**Written instruction**
Copy the lines word for word, from the start of the records through the line that contains "click(814, 73)", including that line.

+++ Data entries

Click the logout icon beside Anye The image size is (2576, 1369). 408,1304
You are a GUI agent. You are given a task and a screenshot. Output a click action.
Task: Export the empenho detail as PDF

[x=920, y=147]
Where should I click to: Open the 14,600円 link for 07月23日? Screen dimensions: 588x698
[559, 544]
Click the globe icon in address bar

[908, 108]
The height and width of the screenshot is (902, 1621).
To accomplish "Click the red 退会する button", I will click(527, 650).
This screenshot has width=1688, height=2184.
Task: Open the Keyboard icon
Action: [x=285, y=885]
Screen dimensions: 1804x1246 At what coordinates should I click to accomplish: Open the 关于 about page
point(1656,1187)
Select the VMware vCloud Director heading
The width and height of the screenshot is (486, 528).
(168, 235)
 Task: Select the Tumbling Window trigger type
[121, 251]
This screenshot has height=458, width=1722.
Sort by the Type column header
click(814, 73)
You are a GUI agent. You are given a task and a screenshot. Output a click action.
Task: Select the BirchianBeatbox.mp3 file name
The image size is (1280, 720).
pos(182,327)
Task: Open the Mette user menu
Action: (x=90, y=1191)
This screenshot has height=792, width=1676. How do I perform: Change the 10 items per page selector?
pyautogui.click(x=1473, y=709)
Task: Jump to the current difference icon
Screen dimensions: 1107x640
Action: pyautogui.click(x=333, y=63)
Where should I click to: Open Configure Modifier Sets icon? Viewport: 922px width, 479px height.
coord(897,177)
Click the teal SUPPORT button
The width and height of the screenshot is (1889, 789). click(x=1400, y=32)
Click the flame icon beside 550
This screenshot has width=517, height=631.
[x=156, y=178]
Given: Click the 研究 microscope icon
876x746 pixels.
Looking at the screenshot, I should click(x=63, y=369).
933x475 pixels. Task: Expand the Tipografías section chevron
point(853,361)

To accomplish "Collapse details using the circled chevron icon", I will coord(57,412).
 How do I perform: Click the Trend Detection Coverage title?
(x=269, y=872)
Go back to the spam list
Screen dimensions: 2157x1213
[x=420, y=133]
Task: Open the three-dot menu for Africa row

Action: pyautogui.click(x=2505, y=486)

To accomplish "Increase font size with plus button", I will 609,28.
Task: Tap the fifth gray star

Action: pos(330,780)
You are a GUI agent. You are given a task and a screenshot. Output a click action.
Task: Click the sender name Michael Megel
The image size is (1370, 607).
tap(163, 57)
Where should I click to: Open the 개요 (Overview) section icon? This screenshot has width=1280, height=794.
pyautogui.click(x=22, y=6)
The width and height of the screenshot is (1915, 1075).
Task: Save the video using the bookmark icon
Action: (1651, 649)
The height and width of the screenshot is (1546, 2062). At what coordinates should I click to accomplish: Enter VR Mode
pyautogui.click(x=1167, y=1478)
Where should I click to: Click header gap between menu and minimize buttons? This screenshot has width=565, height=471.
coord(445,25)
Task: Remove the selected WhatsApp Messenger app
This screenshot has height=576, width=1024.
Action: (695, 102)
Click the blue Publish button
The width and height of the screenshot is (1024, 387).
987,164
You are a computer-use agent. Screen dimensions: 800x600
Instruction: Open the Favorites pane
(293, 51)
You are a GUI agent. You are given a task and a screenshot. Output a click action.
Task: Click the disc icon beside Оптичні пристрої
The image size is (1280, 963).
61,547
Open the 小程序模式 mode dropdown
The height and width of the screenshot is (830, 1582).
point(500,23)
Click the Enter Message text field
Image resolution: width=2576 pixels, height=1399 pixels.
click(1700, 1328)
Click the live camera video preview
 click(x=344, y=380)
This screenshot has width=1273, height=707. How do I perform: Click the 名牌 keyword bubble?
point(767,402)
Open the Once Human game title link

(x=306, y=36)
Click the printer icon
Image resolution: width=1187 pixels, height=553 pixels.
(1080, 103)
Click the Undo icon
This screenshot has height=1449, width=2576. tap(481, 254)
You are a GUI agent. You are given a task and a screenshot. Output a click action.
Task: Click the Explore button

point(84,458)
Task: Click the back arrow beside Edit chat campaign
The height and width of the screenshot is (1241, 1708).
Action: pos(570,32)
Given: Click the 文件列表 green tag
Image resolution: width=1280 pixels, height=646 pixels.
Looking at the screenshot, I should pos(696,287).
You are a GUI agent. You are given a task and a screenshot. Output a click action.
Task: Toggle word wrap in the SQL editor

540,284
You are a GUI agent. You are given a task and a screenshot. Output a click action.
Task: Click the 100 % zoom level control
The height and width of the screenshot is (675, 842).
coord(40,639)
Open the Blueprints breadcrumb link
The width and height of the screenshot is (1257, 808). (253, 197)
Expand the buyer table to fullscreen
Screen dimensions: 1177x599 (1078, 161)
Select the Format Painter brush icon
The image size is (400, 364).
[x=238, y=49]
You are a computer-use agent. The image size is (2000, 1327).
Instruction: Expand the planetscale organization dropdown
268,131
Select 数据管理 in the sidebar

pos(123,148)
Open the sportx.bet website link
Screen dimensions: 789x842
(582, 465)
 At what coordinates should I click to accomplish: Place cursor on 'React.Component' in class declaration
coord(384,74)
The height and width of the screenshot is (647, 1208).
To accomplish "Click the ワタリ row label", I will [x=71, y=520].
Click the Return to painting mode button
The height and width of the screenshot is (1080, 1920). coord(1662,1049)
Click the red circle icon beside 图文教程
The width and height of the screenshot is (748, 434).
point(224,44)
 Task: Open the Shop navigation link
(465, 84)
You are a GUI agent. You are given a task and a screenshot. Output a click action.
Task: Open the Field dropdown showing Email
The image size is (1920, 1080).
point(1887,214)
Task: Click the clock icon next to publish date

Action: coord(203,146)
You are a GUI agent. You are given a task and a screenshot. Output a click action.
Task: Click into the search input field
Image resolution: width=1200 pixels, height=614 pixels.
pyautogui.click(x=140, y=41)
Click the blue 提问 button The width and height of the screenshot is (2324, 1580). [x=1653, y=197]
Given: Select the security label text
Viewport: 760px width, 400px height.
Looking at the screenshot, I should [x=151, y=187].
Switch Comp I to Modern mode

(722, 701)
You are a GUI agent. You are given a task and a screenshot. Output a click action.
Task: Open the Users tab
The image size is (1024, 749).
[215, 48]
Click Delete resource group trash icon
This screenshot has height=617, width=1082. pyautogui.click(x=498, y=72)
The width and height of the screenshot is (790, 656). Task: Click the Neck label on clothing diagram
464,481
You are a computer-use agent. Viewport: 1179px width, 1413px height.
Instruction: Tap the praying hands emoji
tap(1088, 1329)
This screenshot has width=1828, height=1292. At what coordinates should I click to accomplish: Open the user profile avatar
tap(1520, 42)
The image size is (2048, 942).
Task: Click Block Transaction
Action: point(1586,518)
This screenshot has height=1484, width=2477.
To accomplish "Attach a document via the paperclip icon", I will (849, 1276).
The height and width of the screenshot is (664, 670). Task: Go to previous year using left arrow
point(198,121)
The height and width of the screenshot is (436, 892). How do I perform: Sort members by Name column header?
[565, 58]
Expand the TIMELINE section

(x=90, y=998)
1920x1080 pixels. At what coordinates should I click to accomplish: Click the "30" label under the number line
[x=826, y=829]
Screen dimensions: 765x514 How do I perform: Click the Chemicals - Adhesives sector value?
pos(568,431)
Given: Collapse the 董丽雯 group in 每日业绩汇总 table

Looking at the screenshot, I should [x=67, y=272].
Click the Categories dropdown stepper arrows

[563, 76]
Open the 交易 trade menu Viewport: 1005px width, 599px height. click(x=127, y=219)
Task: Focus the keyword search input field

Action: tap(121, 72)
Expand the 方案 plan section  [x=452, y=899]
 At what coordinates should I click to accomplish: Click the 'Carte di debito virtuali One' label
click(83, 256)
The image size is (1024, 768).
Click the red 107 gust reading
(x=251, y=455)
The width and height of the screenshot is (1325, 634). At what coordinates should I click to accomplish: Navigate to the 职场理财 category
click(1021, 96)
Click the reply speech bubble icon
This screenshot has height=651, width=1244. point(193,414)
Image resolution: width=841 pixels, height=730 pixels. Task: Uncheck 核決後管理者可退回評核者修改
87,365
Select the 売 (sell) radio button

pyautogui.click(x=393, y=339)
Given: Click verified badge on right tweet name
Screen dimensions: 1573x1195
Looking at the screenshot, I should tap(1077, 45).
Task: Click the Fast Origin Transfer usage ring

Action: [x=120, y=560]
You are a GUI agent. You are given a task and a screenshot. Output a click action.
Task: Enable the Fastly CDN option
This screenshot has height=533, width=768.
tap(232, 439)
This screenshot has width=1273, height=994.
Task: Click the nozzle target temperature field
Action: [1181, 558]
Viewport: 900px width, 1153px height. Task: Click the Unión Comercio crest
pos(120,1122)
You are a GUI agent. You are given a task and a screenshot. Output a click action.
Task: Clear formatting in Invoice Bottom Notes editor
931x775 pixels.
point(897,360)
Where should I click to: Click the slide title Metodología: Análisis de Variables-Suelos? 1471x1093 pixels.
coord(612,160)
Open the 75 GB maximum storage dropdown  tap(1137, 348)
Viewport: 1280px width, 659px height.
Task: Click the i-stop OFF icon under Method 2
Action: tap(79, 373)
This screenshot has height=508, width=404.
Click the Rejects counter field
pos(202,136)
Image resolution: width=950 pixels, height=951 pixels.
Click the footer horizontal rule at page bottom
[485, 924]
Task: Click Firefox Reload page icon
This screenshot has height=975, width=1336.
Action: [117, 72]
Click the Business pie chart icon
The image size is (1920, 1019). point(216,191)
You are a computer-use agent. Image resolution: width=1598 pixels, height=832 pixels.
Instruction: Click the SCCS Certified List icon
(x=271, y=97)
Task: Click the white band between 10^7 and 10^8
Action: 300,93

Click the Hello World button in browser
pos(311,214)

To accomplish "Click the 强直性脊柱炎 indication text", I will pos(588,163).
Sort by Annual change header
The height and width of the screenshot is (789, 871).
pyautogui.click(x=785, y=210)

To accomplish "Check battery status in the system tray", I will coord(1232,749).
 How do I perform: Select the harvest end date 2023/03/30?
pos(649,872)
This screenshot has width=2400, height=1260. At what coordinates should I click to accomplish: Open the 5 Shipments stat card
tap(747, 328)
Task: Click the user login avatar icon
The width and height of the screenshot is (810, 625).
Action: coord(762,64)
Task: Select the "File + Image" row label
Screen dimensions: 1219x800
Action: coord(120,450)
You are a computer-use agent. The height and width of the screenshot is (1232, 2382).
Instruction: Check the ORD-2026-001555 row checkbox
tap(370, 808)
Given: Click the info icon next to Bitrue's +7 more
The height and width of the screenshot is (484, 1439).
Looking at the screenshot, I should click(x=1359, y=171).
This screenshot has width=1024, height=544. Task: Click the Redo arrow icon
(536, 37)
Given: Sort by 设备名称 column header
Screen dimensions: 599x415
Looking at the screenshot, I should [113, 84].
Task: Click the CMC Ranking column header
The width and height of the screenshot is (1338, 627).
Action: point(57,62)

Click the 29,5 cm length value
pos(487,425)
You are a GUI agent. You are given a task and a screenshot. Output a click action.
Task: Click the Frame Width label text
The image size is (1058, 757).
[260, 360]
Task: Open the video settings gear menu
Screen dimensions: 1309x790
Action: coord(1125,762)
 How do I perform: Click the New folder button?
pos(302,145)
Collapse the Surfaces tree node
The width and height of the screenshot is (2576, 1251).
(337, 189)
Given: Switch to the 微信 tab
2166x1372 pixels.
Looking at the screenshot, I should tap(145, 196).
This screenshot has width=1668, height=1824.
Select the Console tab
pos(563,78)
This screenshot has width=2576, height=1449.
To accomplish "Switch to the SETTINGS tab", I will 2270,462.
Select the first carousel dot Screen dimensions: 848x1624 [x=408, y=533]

++++++

**Complete answer**
Click the logout icon beside Anye The image size is (2576, 1369). 408,1304
You are a GUI agent. You are given a task and a screenshot. Output a click action.
Task: Export the empenho detail as PDF

[x=920, y=147]
Where should I click to: Open the 14,600円 link for 07月23日? Screen dimensions: 588x698
[559, 544]
Click the globe icon in address bar

[908, 108]
The height and width of the screenshot is (902, 1621).
To accomplish "Click the red 退会する button", I will click(527, 650).
This screenshot has width=1688, height=2184.
Task: Open the Keyboard icon
Action: [x=285, y=885]
Screen dimensions: 1804x1246 At what coordinates should I click to accomplish: Open the 关于 about page
point(1656,1187)
Select the VMware vCloud Director heading
The width and height of the screenshot is (486, 528).
(168, 235)
 Task: Select the Tumbling Window trigger type
[121, 251]
This screenshot has height=458, width=1722.
Sort by the Type column header
click(814, 73)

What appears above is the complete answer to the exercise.